Los fondos cotizados (ETF) de Bitcoin al contado en Estados Unidos atraviesan su peor racha desde que comenzaron a operar en 2024. En las últimas seis semanas, los inversores retiraron alrededor de 5.940 millones de dólares de estos productos, en lo que constituye la secuencia ininterrumpida de salidas semanales más prolongada de su corta historia.
El dato cobra relevancia porque estos vehículos se convirtieron, desde su lanzamiento, en la principal puerta de entrada del capital institucional al mercado de Bitcoin. Su flujo de dinero pasó a ser un termómetro del apetito de Wall Street por el activo, de modo que una sangría sostenida enciende las alarmas sobre un posible cambio de ánimo entre los grandes inversores.
Una racha sin precedentes
Según cifras de CoinGlass, la presión vendedora se ha mantenido semana tras semana sin interrupciones. Por su parte, Galaxy Research ubica el peor tramo de 30 días en aproximadamente 6.350 millones de dólares en retiros hasta el 20 de junio, una magnitud que no se había observado desde la creación de estos fondos.
La caída del precio de Bitcoin ha acompañado de cerca esos reembolsos.
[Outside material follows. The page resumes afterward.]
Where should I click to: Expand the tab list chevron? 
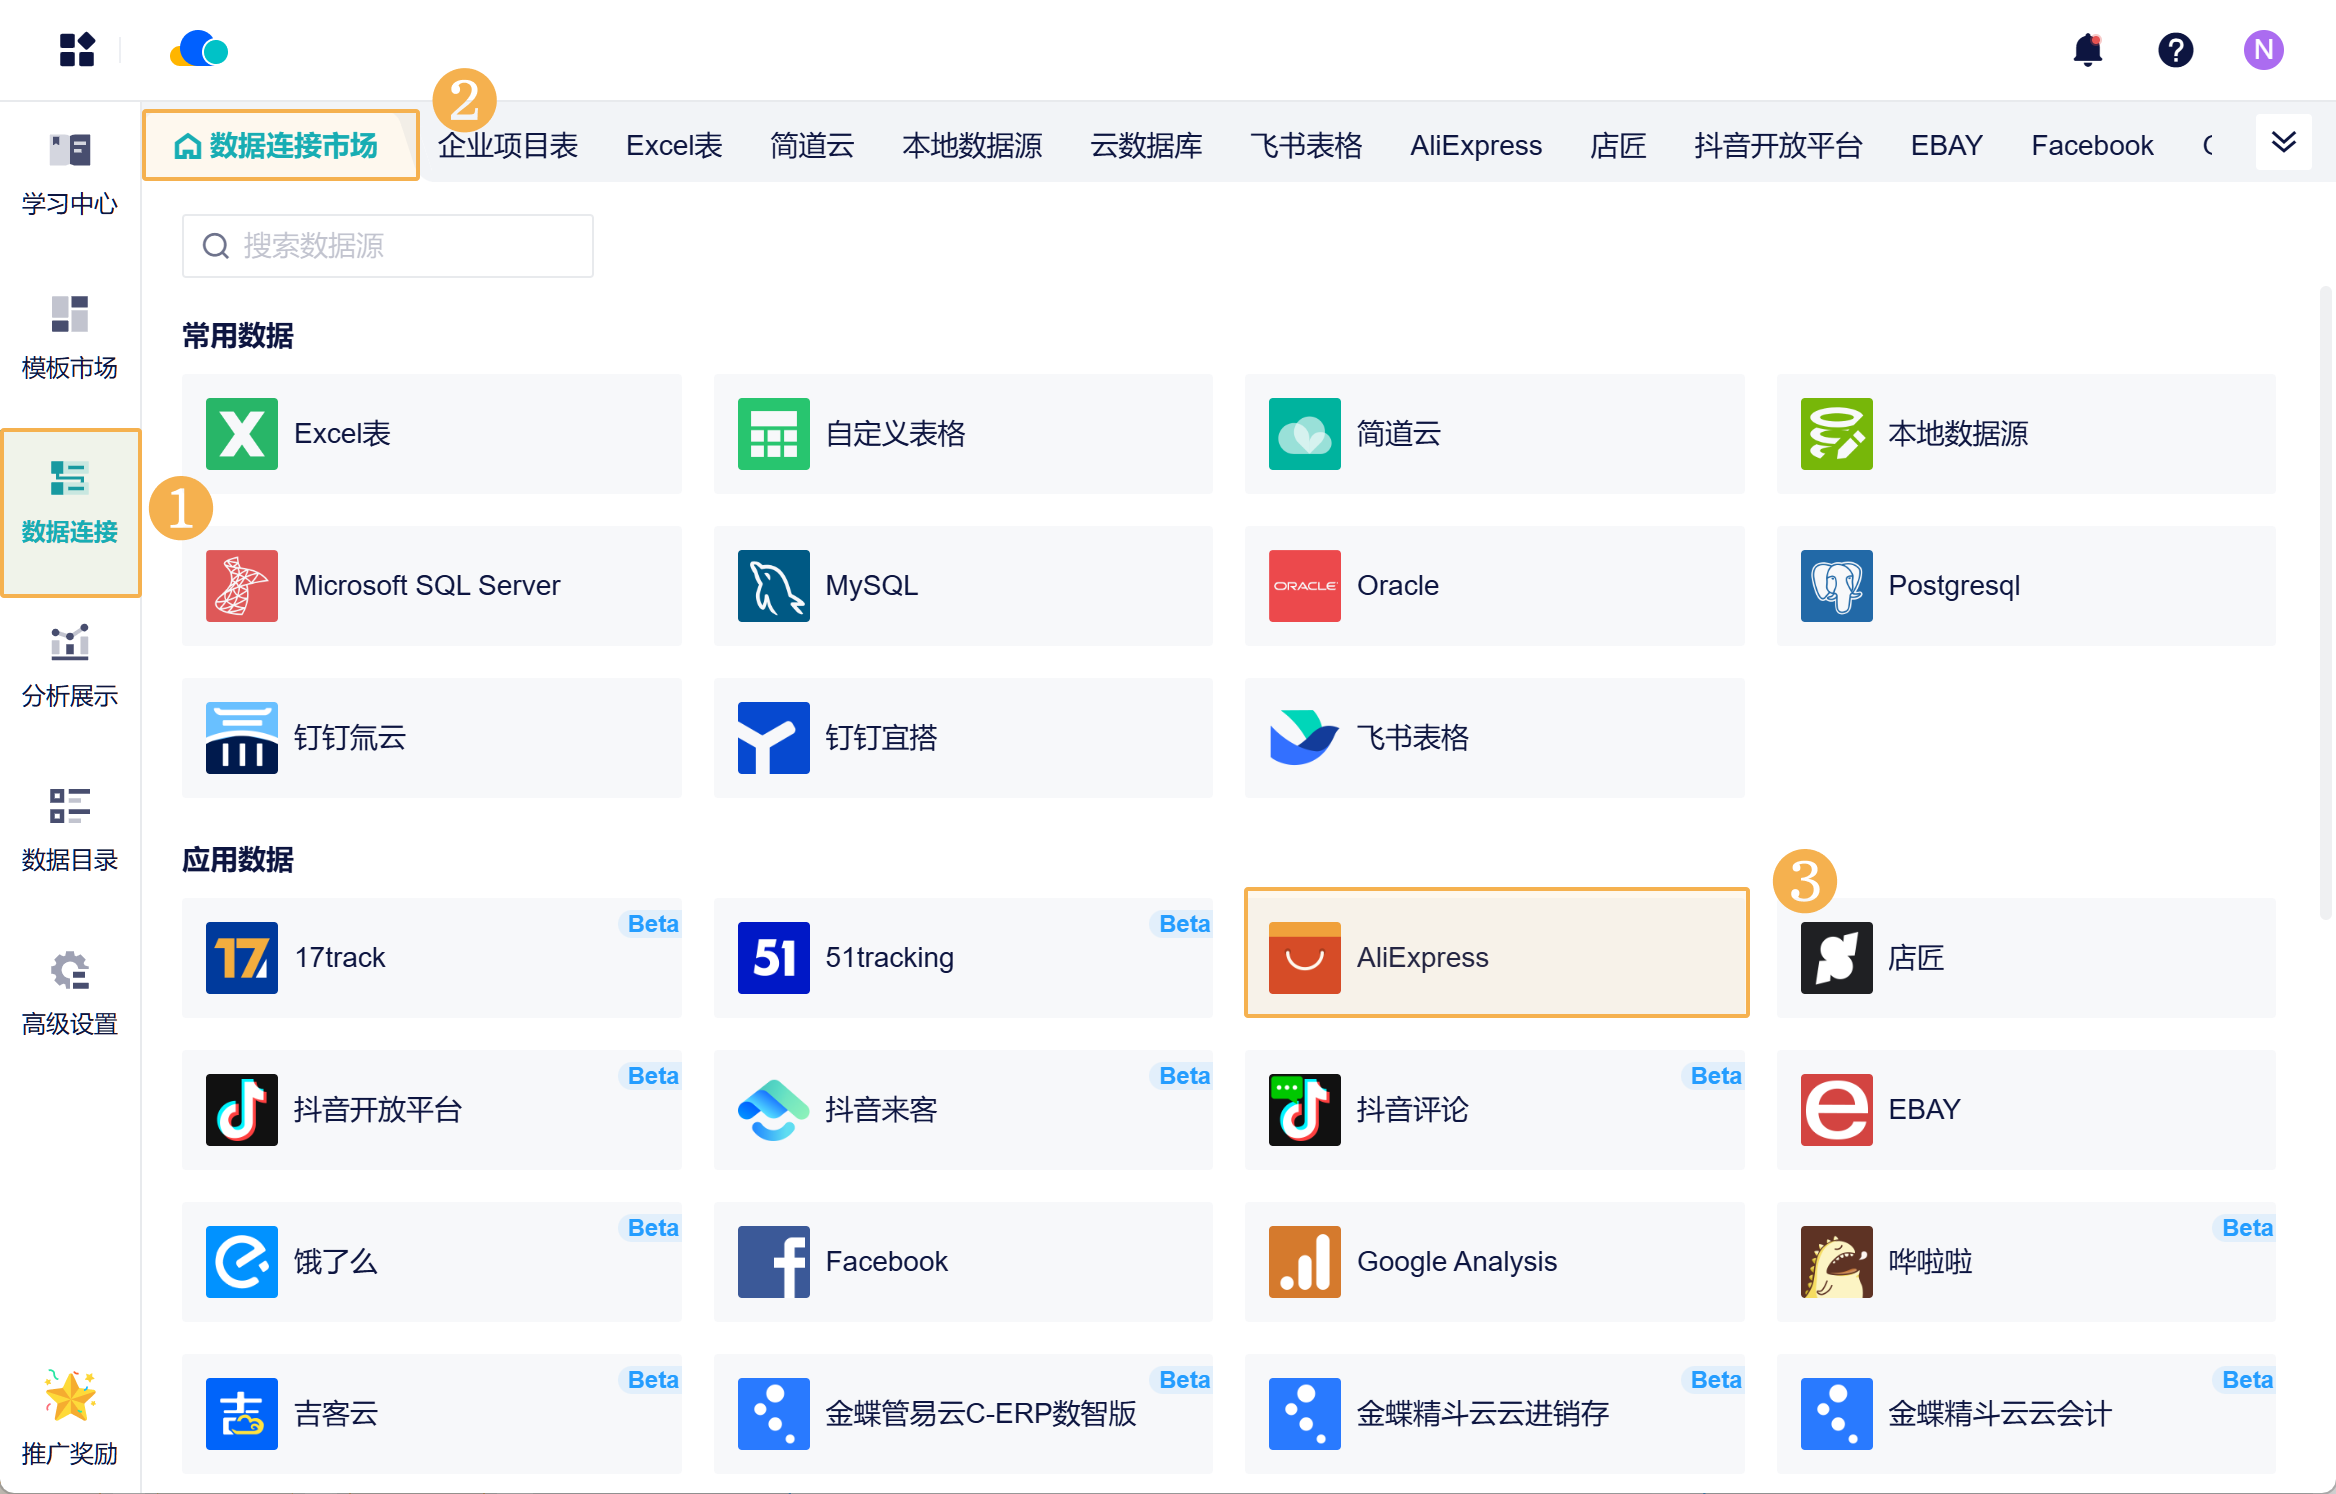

La correlación entre el retroceso de la cotización y las salidas de capital sugiere que parte de la presión bajista proviene precisamente de los inversores que liquidan posiciones a través de estos instrumentos regulados.
¿Qué significa una capitulación?
En el argot del mercado, la capitulación describe el momento en que los inversores se rinden y venden de forma masiva, generalmente cerca de un suelo de precios, después de soportar pérdidas prolongadas. La pregunta que circula entre analistas es si estos retiros récord representan la primera capitulación genuina del dinero institucional que ingresó vía ETF.
El interrogante no es menor. Cuando los ETF debutaron, buena parte del relato alcista se apoyó en la idea de una demanda institucional estructural y de largo plazo, capaz de absorber la oferta y sostener el precio. Una salida sostenida de capital pone a prueba esa tesis y plantea dudas sobre cuán pacientes son realmente esos inversores frente a la volatilidad.
Implicaciones para el mercado
Los flujos de los ETF se han transformado en una variable clave para interpretar la dirección del mercado. Mientras los ingresos netos suelen coincidir con tramos de fortaleza en el precio, las salidas prolongadas tienden a amplificar la presión vendedora, sobre todo cuando coinciden con un entorno macroeconómico incierto.
Conviene matizar, sin embargo, que los reembolsos no implican necesariamente que el capital abandone por completo el ecosistema. Parte de esos movimientos puede responder a reposicionamientos de cartera, toma de ganancias o estrategias de cobertura, más que a una pérdida definitiva de confianza en el activo.
Por ahora, la combinación de retiros récord y precios a la baja deja un panorama de cautela. Si los flujos vuelven a tornarse positivos en las próximas semanas, podría interpretarse como una señal de que la presión se agota; de lo contrario, el mercado tendrá que asumir que el entusiasmo inicial de Wall Street por Bitcoin atraviesa su prueba más exigente desde 2024.